Per eseguire il southern blotting, inizia tagliando una membrana di nylon in un segmento di dimensioni 10 per 12 centimetri. Fai una tacca nella stessa posizione del gel. Attivare la membrana immergendola in acqua distillata, seguita da tampone citrato salino di sodio 20X.
Posizionare uno stoppino di carta da filtro su un doppio vassoio rovesciato, impostato in modo tale che le estremità tocchino la base del vassoio esterno. Posizionare il gel sulla carta da filtro. Quindi posizionare la membrana di nylon attivata sopra il gel, assicurandosi che le tacche si sovrappongano.
Rimuovere eventuali bolle d'aria con una bacchetta di vetro. Posizionare un mucchio di due centimetri di carta da filtro di cellulosa di dimensioni 9,5 per 11,5 centimetri e un altro mucchio di sei centimetri di carta da filtro normale. Posiziona un peso sopra la configurazione per un'equa distribuzione del peso.
Riempire il vassoio esterno con tampone citrato salino di sodio 20X e lasciarlo durante la notte per un trasferimento efficiente. Dopo il trasferimento verso sud, fissare il DNA trasferito sulla membrana mediante reticolazione UV su un transilluminatore UV. Lavare la membrana due volte con 25 millilitri di tampone citrato salino di sodio 2X.
Per eseguire l'ibridazione, incubare la membrana in 10 millilitri del tampone pre-ibridazione preriscaldato. Agitare delicatamente la membrana manualmente a intervalli frequenti.
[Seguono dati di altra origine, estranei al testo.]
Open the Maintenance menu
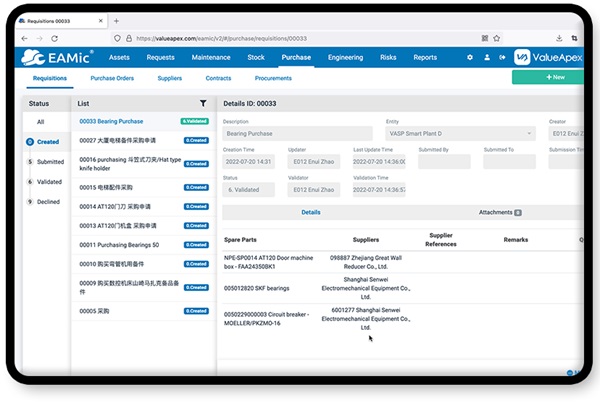This screenshot has height=405, width=600. [210, 58]
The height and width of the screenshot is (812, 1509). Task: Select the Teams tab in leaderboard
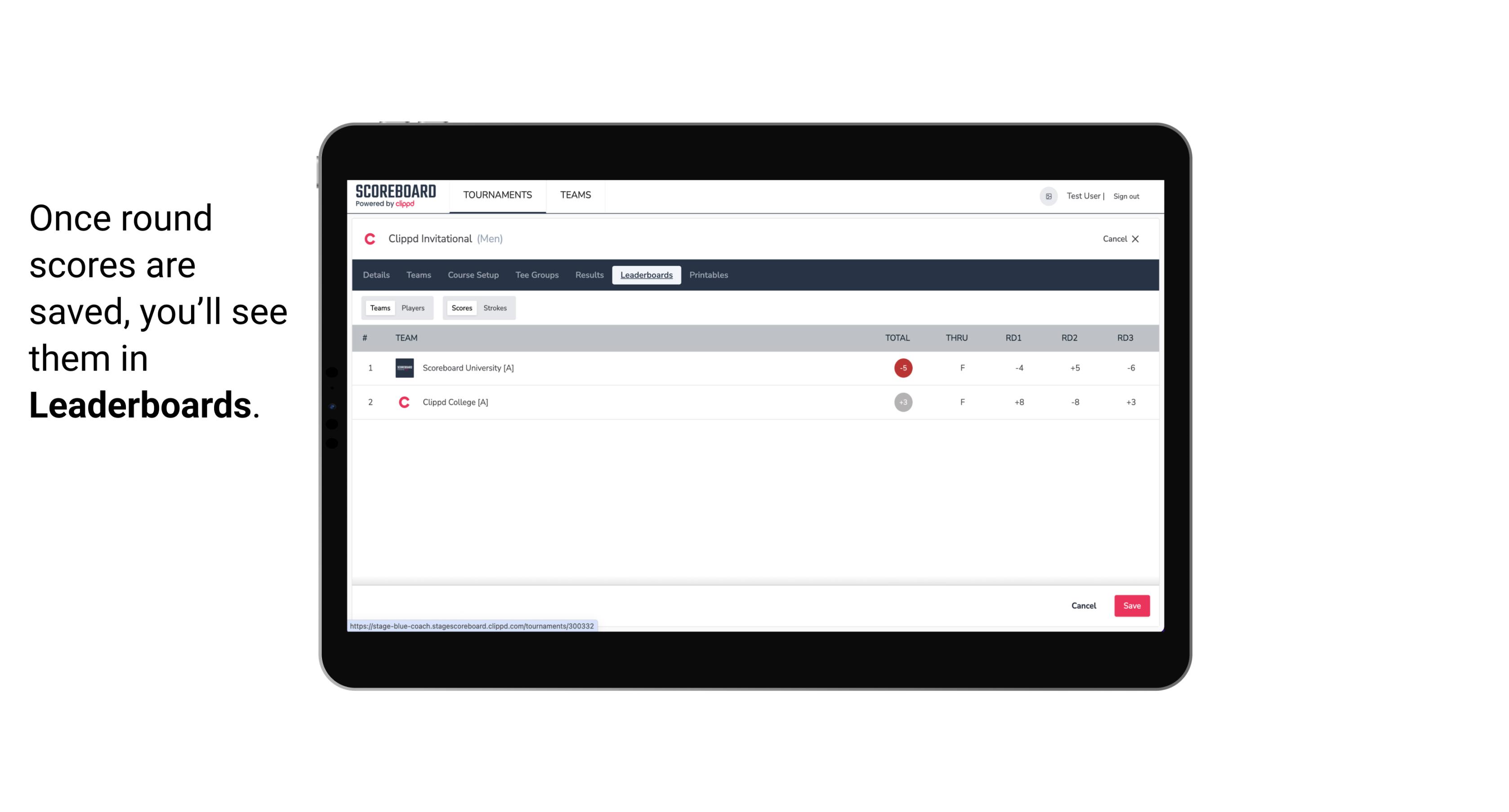click(379, 308)
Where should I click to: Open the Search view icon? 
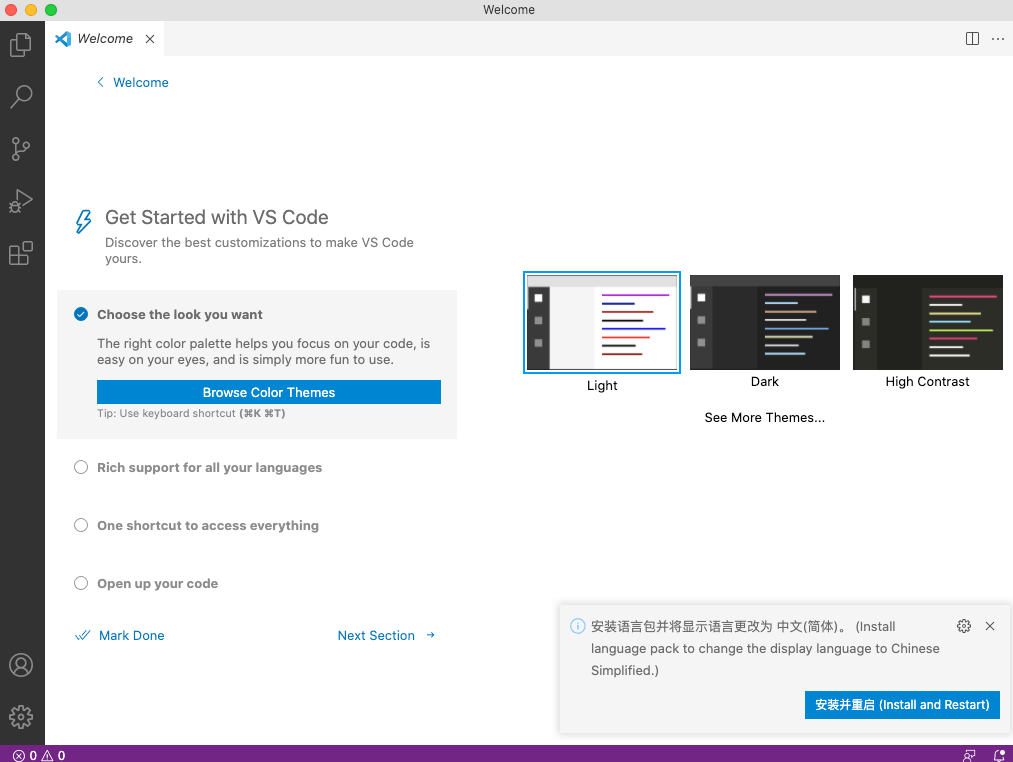point(21,97)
Quindi incubare la macchia in 10 millilitri di tampone di ibridazione a 42 gradi Celsius per tre ore con delicata agitazione.
Lavare l'asciugamano due volte in 25 millilitri di tampone rigoroso per 10 minuti a temperatura ambiente con delicata agitazione. Ora lavare la macchia due volte in 25 millilitri di tampone rigoroso preriscaldato a 50 gradi Celsius per 15 minuti con delicata agitazione. Risciacquare con 15 millilitri di tampone di lavaggio per cinque minuti agitando delicatamente a temperatura ambiente.
Incubare la membrana in 10 millilitri di soluzione bloccante appena preparata per 30 minuti a temperatura ambiente con delicata agitazione. Quindi metterlo in 10 millilitri di anti-digossigenina coniugato con una soluzione di lavoro di fosfatasi alcalina. Lavare l'asciugamano due volte nel tampone di lavaggio a temperatura ambiente per 15 minuti.
Ora incubare in 10 millilitri di tampone di rilevamento per cinque minuti a temperatura ambiente. Dopo aver rimosso il tampone in eccesso, posizionare la membrana su un foglio di acetato con il lato del DNA rivolto verso l'alto. Aggiungere circa uno a 1,5 millilitri di soluzione di substrato a goccia sulla membrana.
Posizionare immediatamente un altro foglio di acetato su di esso e incubare per cinque minuti a temperatura ambiente. Spremere la soluzione di substrato in eccesso prima dell'imaging. Utilizzando un sistema di imaging della documentazione su gel, raccogliere più immagini insature in diversi punti temporali per l'analisi.
Dopo la macchia meridionale e l'ibridazione, i frammenti di restrizione dei telomeri erano chiaramente visibili, indicati da uno striscio.